» **WHAT TO PRODUCE**: Reproduce every item below verbatim, line for line.

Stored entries
==================================================

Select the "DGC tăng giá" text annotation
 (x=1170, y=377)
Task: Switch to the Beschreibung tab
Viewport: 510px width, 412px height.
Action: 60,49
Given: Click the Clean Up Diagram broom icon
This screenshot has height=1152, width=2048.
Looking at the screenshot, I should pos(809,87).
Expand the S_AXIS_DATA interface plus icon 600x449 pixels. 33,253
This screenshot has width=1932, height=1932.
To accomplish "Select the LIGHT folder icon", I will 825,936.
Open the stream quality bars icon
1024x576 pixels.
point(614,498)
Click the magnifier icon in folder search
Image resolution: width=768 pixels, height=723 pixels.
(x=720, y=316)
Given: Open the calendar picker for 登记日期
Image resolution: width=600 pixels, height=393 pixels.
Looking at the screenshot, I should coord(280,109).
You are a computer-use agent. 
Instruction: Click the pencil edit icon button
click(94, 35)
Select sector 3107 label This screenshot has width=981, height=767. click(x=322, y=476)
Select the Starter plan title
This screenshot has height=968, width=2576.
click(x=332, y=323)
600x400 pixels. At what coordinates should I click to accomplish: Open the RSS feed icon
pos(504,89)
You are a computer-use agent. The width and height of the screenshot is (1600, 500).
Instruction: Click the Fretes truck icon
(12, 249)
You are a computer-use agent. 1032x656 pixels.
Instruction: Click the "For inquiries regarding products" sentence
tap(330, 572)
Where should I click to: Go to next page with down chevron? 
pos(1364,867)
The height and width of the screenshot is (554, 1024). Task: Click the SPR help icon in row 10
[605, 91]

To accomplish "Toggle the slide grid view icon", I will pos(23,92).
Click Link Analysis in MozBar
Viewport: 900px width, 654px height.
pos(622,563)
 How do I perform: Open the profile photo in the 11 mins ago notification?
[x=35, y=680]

==================================================

» **ANSWER**:
Select the "DGC tăng giá" text annotation
 (x=1170, y=377)
Task: Switch to the Beschreibung tab
Viewport: 510px width, 412px height.
Action: 60,49
Given: Click the Clean Up Diagram broom icon
This screenshot has height=1152, width=2048.
Looking at the screenshot, I should pos(809,87).
Expand the S_AXIS_DATA interface plus icon 600x449 pixels. 33,253
This screenshot has width=1932, height=1932.
To accomplish "Select the LIGHT folder icon", I will 825,936.
Open the stream quality bars icon
1024x576 pixels.
point(614,498)
Click the magnifier icon in folder search
Image resolution: width=768 pixels, height=723 pixels.
(x=720, y=316)
Given: Open the calendar picker for 登记日期
Image resolution: width=600 pixels, height=393 pixels.
Looking at the screenshot, I should coord(280,109).
You are a computer-use agent. 
Instruction: Click the pencil edit icon button
click(94, 35)
Select sector 3107 label This screenshot has width=981, height=767. click(x=322, y=476)
Select the Starter plan title
This screenshot has height=968, width=2576.
click(x=332, y=323)
600x400 pixels. At what coordinates should I click to accomplish: Open the RSS feed icon
pos(504,89)
You are a computer-use agent. The width and height of the screenshot is (1600, 500).
Instruction: Click the Fretes truck icon
(12, 249)
You are a computer-use agent. 1032x656 pixels.
Instruction: Click the "For inquiries regarding products" sentence
tap(330, 572)
Where should I click to: Go to next page with down chevron? 
pos(1364,867)
The height and width of the screenshot is (554, 1024). Task: Click the SPR help icon in row 10
[605, 91]

To accomplish "Toggle the slide grid view icon", I will pos(23,92).
Click Link Analysis in MozBar
Viewport: 900px width, 654px height.
pos(622,563)
 How do I perform: Open the profile photo in the 11 mins ago notification?
[x=35, y=680]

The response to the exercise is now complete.